--- BEGIN Extracted text ---
Billionaire Mike Cannon-Brookes is making new progress on plans to export clean energy from Australia to Singapore through a 4,200-kilometer (2,610-mile) submarine cable after taking control of the stalled project.
Cannon-Brookes’s Grok Ventures completed the acquisition of SunCable from administration and is advancing talks with authorities in both Singapore and Indonesia, the investment firm said Thursday. Revised plans envisage building a manufacturing plant for high voltage subsea cables to serve both the project and energy transmission developments globally.
Read More: Tech Billionaire Mike Cannon-Brookes on How Australia Could Become a Renewable Energy Superpower
The plan “has all the component parts to make the next great Australian infrastructure initiative possible,” Cannon-Brookes said in a statement. “There’s huge upside for both Australia and our neighbors.”
--- END Extracted text ---
--- BEGIN Material provided ---
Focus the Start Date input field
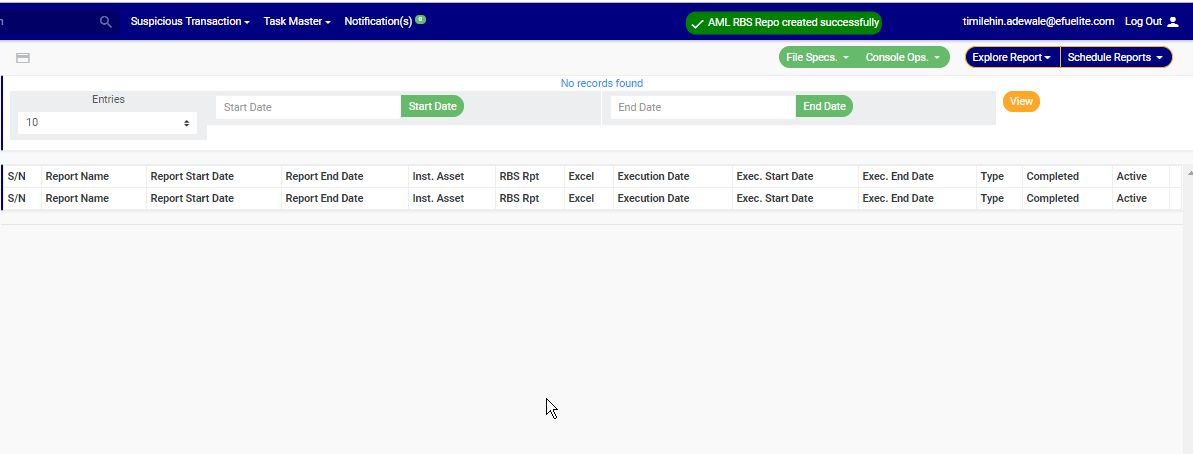This screenshot has height=454, width=1193. [x=308, y=107]
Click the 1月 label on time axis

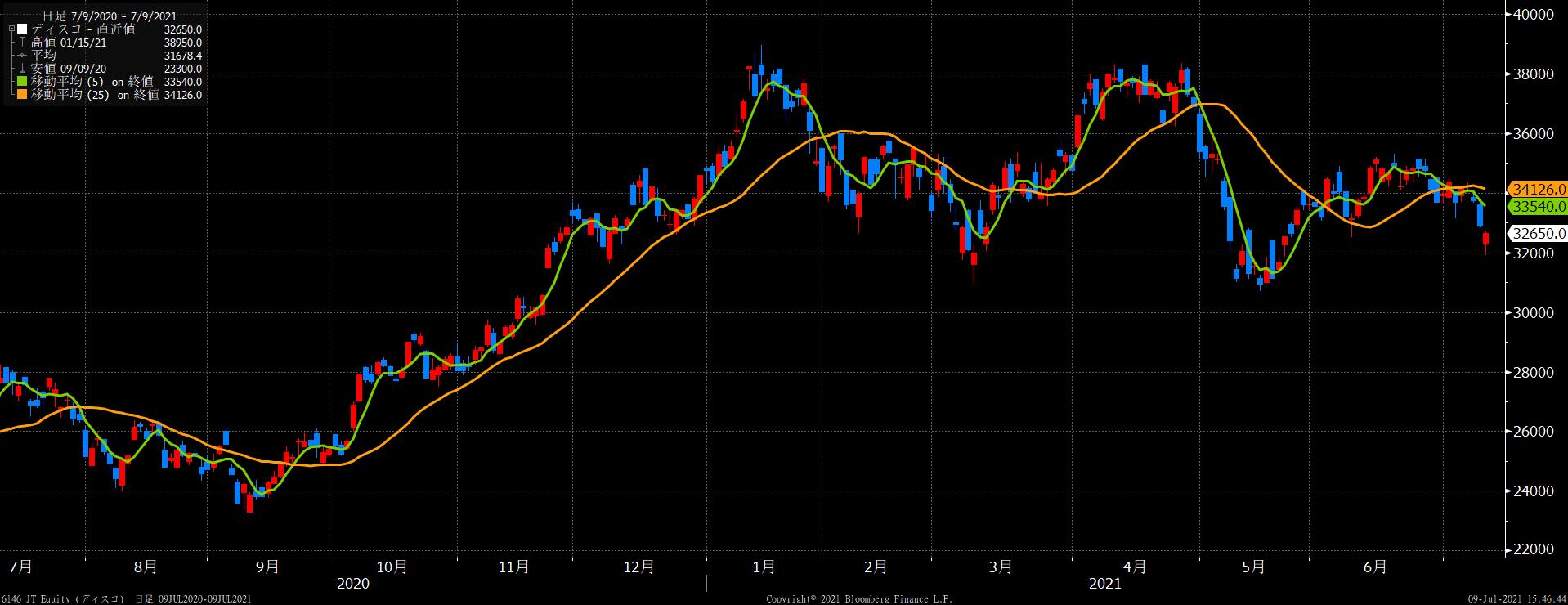click(764, 567)
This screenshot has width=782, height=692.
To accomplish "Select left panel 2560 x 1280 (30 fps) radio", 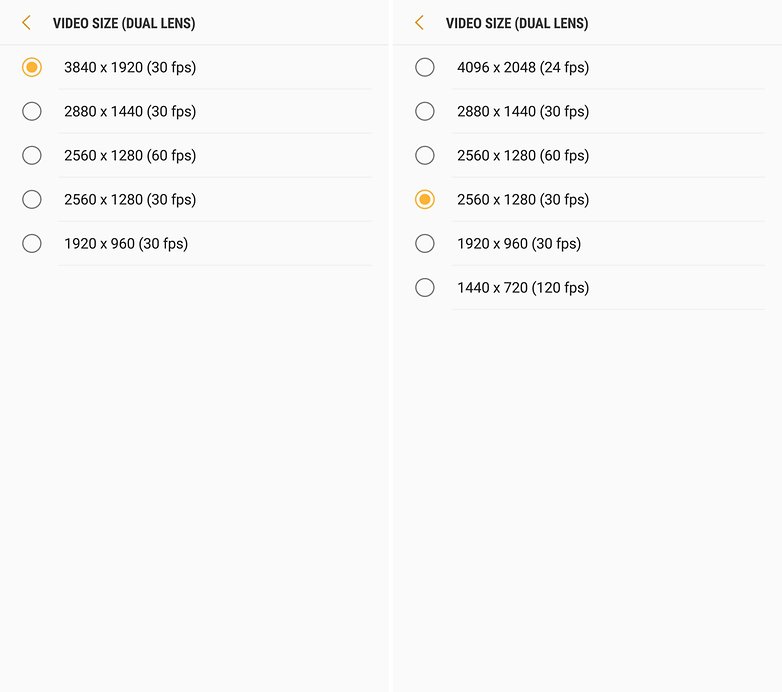I will [x=32, y=199].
--- END Material provided ---
(Directions)
**1)** From the SunCable article, retype the part that opens with the words containing "Cannon-Brookes’s Grok Ventures" and closes with "transmission developments globally.".
**2)** Render this sentence from the SunCable article in Spanish: "Revised plans envisage building a manufacturing plant for high voltage subsea cables to serve both the project and energy transmission developments globally."
**3)** Carry on the article about the SunCable project from its final paragraph.

(Task results)
**1)**
Cannon-Brookes’s Grok Ventures completed the acquisition of SunCable from administration and is advancing talks with authorities in both Singapore and Indonesia, the investment firm said Thursday. Revised plans envisage building a manufacturing plant for high voltage subsea cables to serve both the project and energy transmission developments globally.

**2)** Los planes revisados prevén construir una planta de fabricación de cables submarinos de alta tensión para abastecer tanto al proyecto como a los desarrollos de transmisión de energía en todo el mundo.

**3)**
Under a first stage, a vast solar farm in Australia’s Northern Territory — forecast by Grok to become the world’s largest — would deliver at least an initial 900 megawatts of electricity supply to local industry around Darwin and 1.7 gigawatts for export to Singapore. The project aims to subsequently add a further 3 gigawatts for Australian customers.
SunCable has been touted as among solutions to help Asia’s fossil-fuel dominated economies — particularly those with limited space for solar and wind farms — switch to cleaner electricity sources. Original developers saw the proposal as part of a potential super-grid spanning Japan to India.
Read More: Could the World’s Largest Green Energy Hub Redefine How Companies Work With Indigenous People?
The initiative, which had an early price tag of A$30 billion ($19 billion), went into voluntary administration in January following a dispute between Cannon-Brookes and fellow billionaire Andrew Forrest, then also an investor. Forrest — an advocate of exporting clean energy as green hydrogen or ammonia — argued the undersea cable plan wasn’t commercially viable.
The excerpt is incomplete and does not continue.